Penguin Random House’s 1.5 million-square-foot distribution facility in Westminster, Md.Melissa Lyttle for The New York Times

Too big to publish?

Penguin Random House, the biggest book publisher in the U.S., is in the process of buying Simon & Schuster, a deal that would create a megapublisher responsible for roughly one-third of published books. But the deal requires approval from the Biden administration — and some authors’ groups and other organizations are calling on the Justice Department to block it, as a violation of antitrust laws.

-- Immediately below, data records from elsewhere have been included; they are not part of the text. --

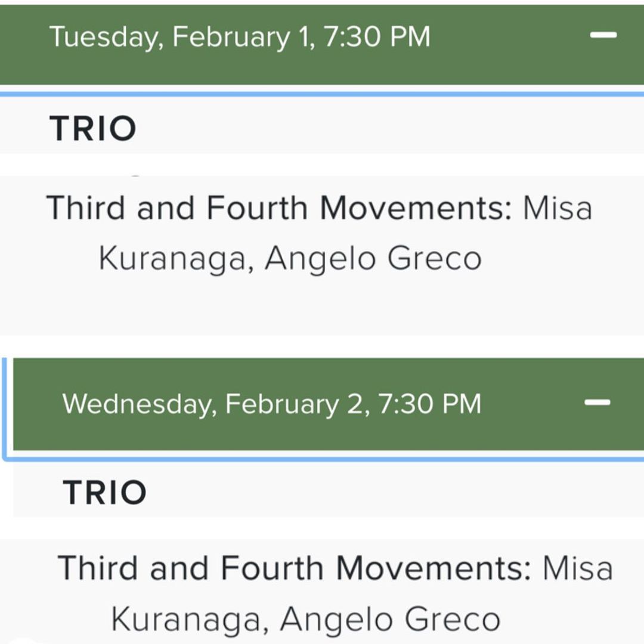Open Angelo Greco from Tuesday's cast list

tap(373, 259)
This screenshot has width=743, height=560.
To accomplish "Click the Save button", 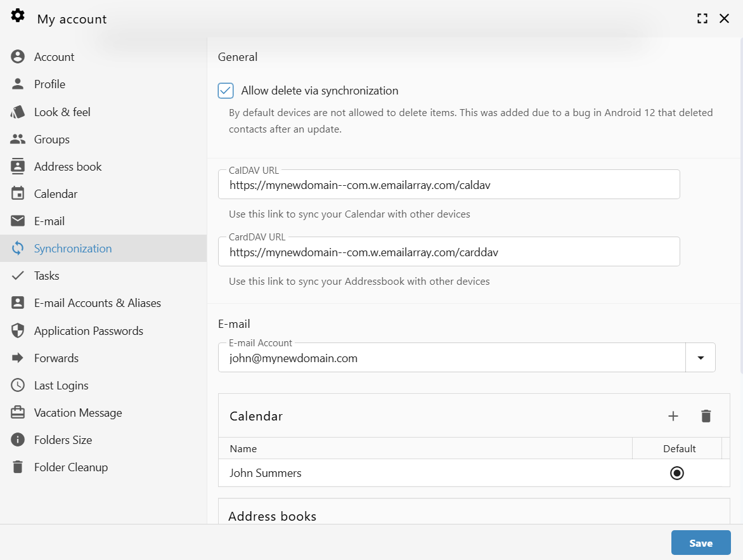I will [701, 543].
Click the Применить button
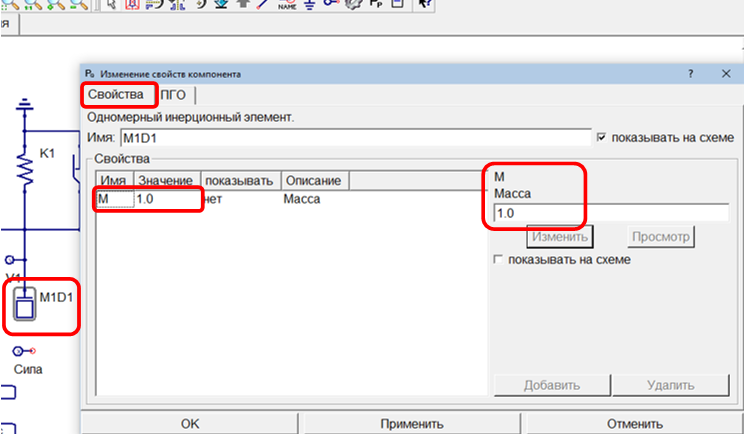The image size is (745, 436). (412, 423)
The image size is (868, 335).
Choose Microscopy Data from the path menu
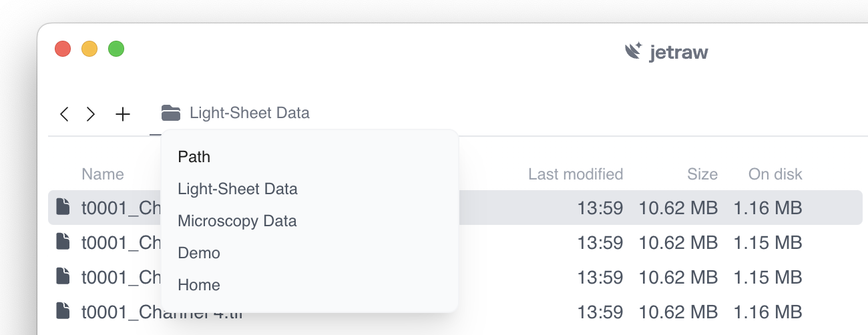tap(237, 221)
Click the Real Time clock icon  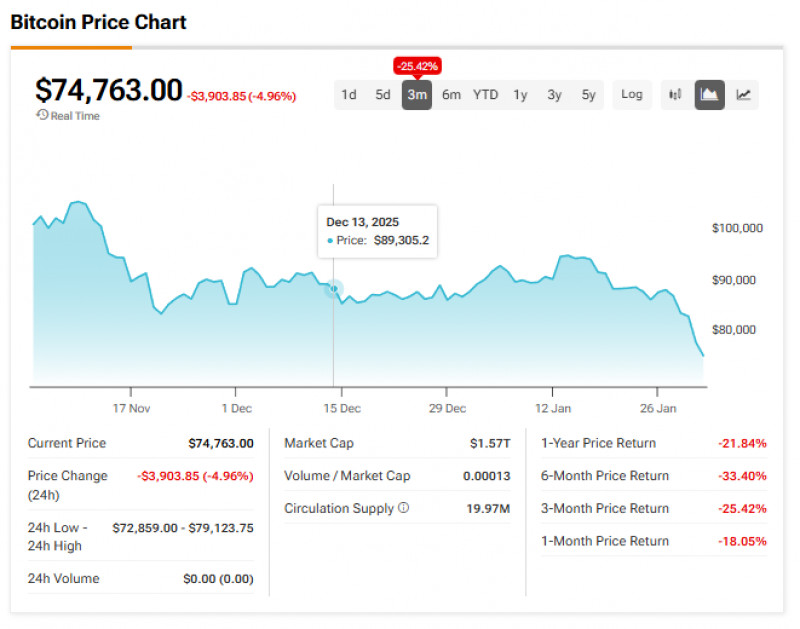click(42, 116)
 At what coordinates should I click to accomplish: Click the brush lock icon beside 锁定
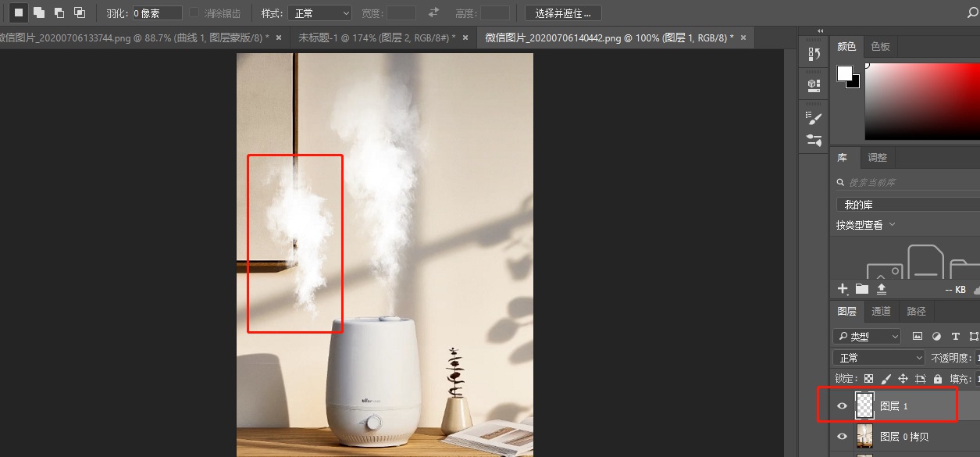[x=886, y=378]
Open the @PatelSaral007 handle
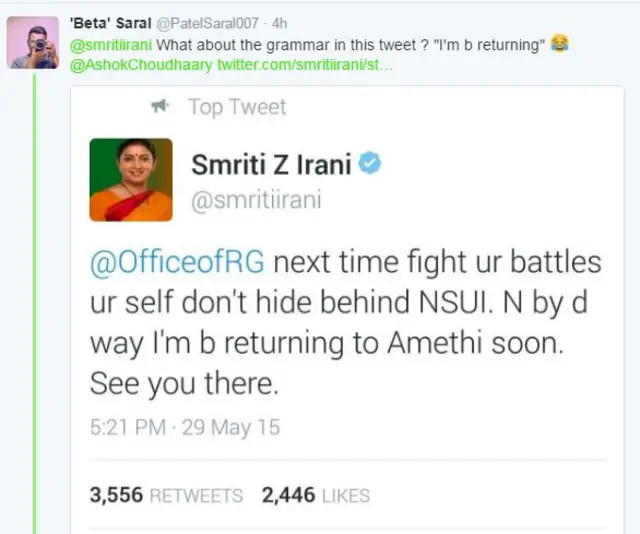 [x=202, y=23]
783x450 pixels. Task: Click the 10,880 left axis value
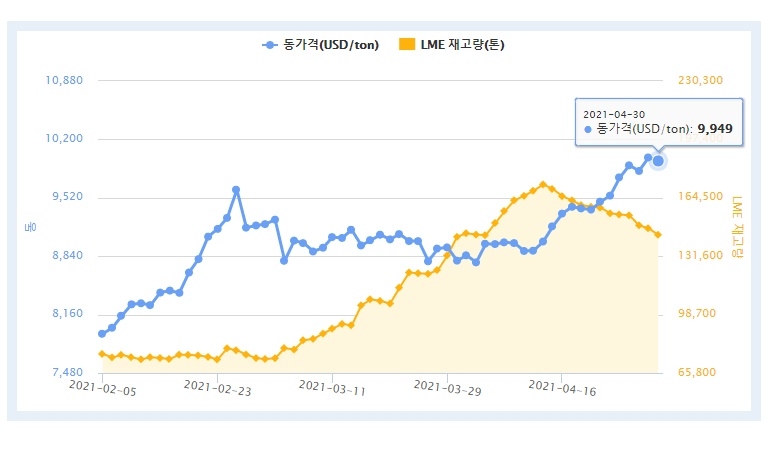click(66, 80)
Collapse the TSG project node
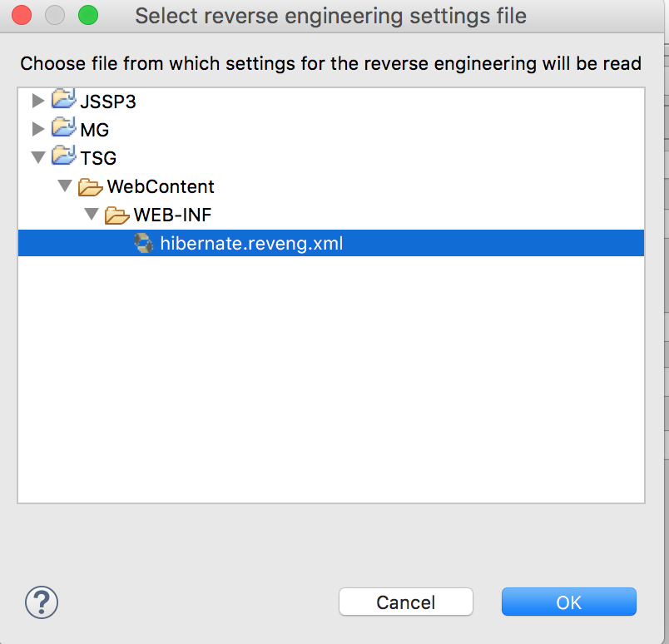The height and width of the screenshot is (644, 669). pyautogui.click(x=38, y=157)
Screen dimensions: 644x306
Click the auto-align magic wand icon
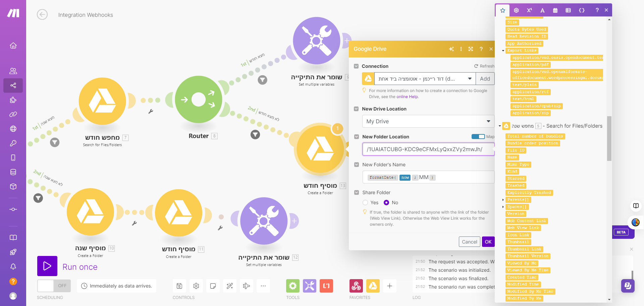230,286
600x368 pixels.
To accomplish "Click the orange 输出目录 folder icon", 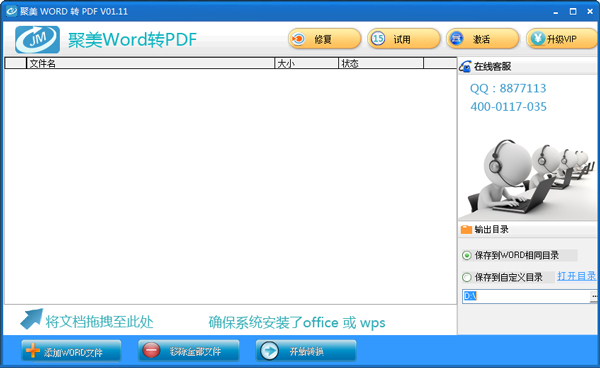I will click(466, 230).
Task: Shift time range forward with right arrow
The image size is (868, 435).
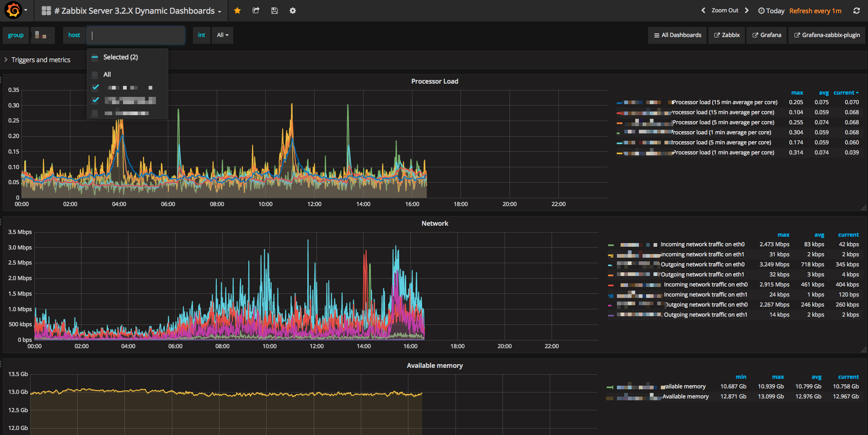Action: tap(747, 11)
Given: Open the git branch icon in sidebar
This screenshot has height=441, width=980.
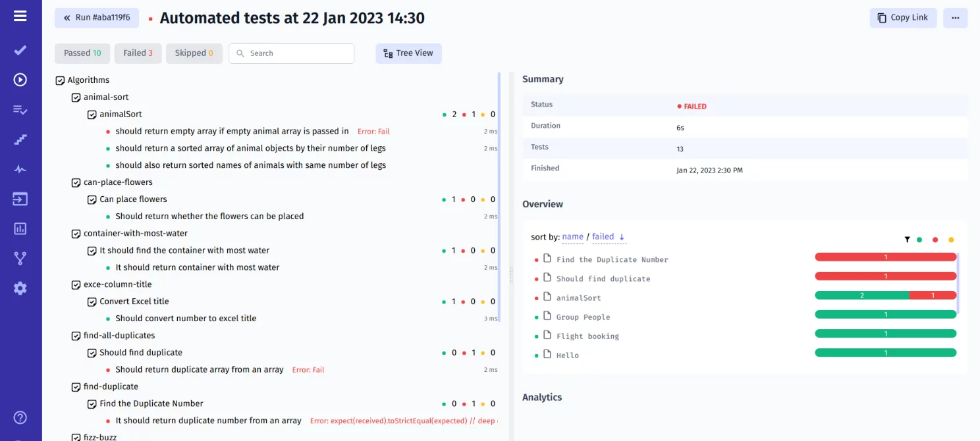Looking at the screenshot, I should 20,257.

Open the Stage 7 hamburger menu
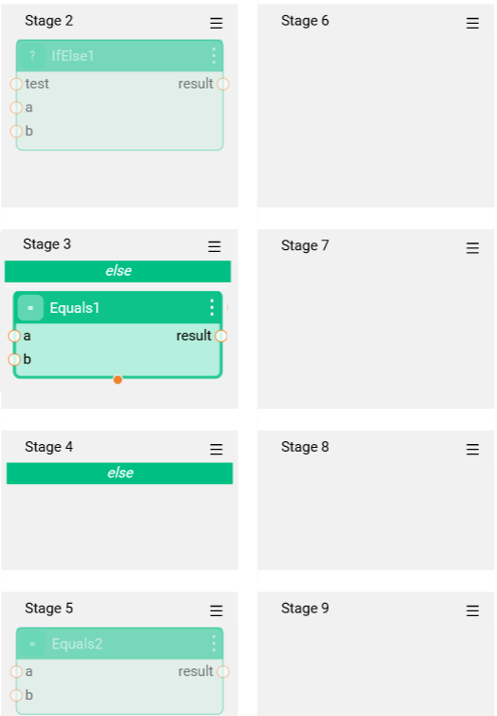point(472,248)
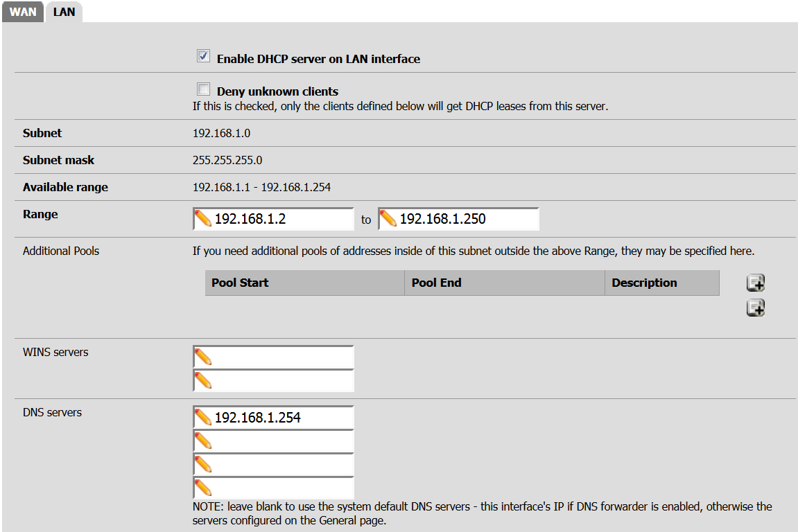
Task: Check the Deny unknown clients box
Action: pos(203,89)
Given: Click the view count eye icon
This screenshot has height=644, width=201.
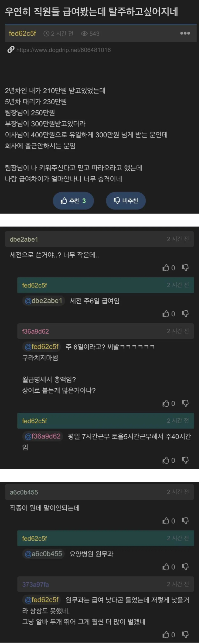Looking at the screenshot, I should coord(84,33).
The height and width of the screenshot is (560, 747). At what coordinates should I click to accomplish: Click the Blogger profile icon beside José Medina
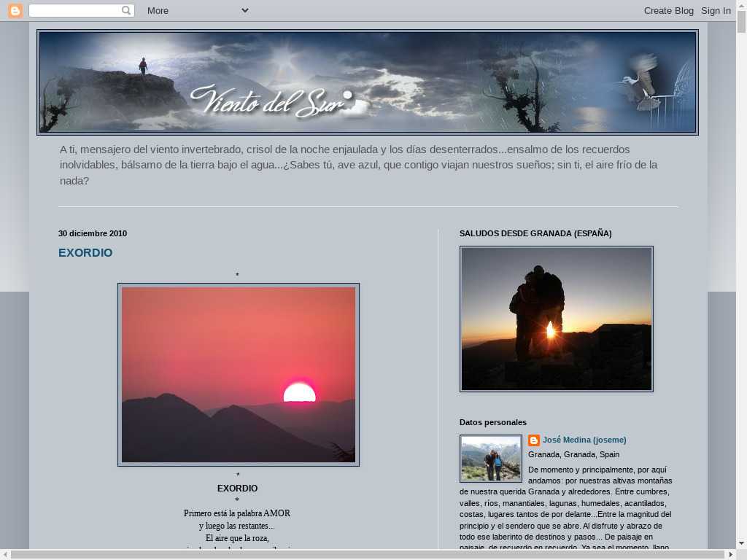[x=534, y=440]
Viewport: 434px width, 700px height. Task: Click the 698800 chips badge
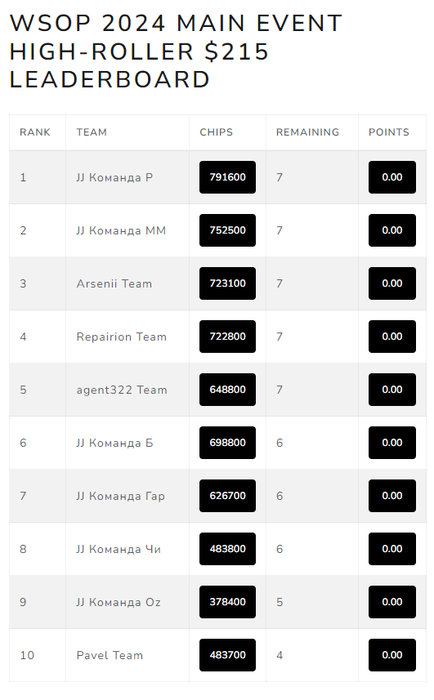point(228,443)
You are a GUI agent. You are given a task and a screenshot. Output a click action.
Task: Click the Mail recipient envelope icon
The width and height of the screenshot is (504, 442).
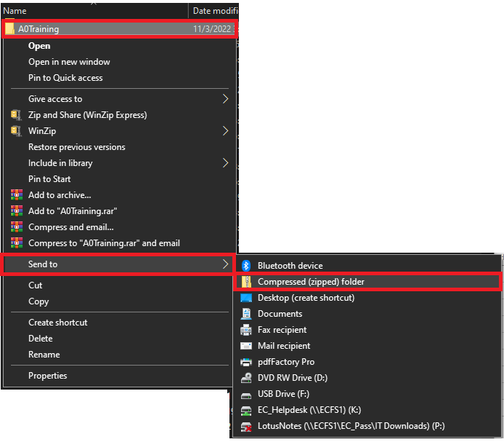tap(246, 346)
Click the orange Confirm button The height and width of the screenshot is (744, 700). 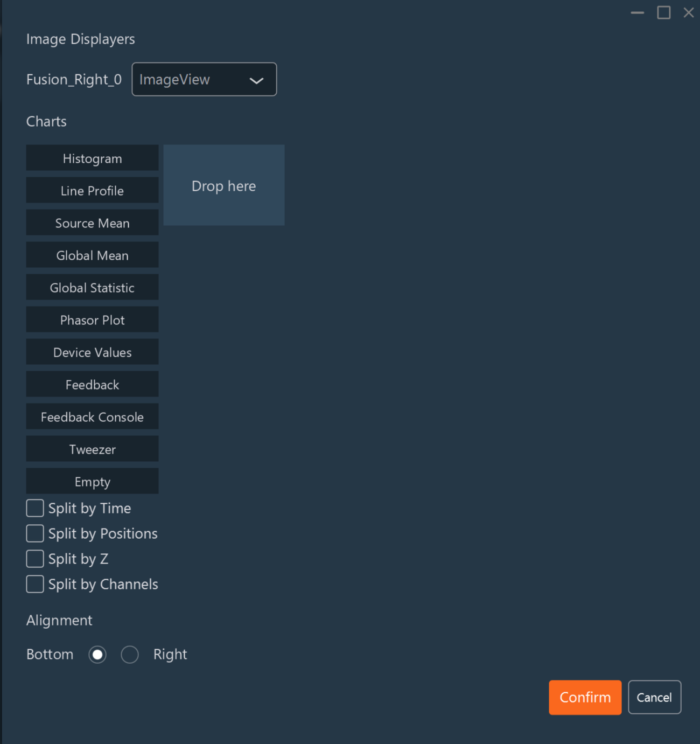click(585, 697)
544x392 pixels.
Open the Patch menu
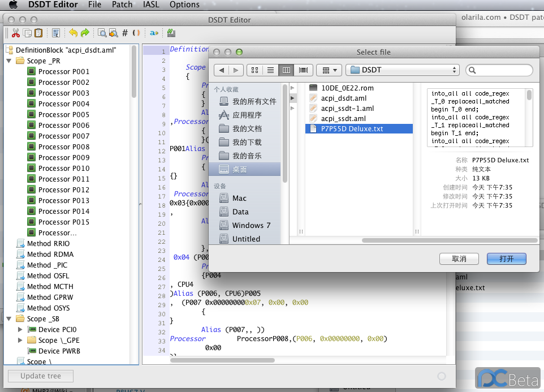click(x=122, y=5)
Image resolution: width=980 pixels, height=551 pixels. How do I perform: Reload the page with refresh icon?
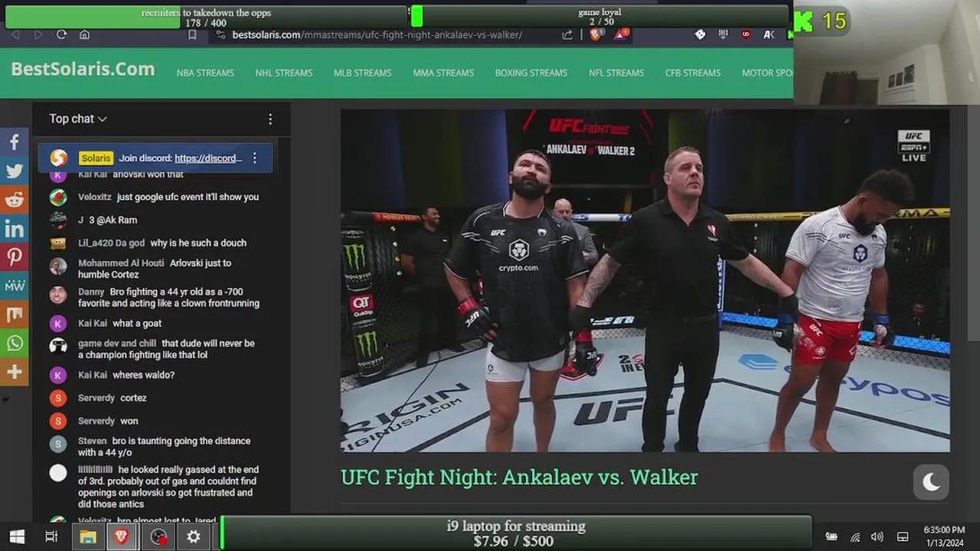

Critics say the merger would create multiple problems, as our colleague Elizabeth Harris writes. Many authors could receive less money, because fewer publishers would exist to bid on their proposals. Writers without a proven track record might struggle to be published at all, and the industry could become even more dependent on blockbuster titles.

“There are projects that would have sold for $150,000 years ago that might not sell at all now to the big five, whereas the book that would have sold for $500,000 might go for a million,” one literary agent told The Times.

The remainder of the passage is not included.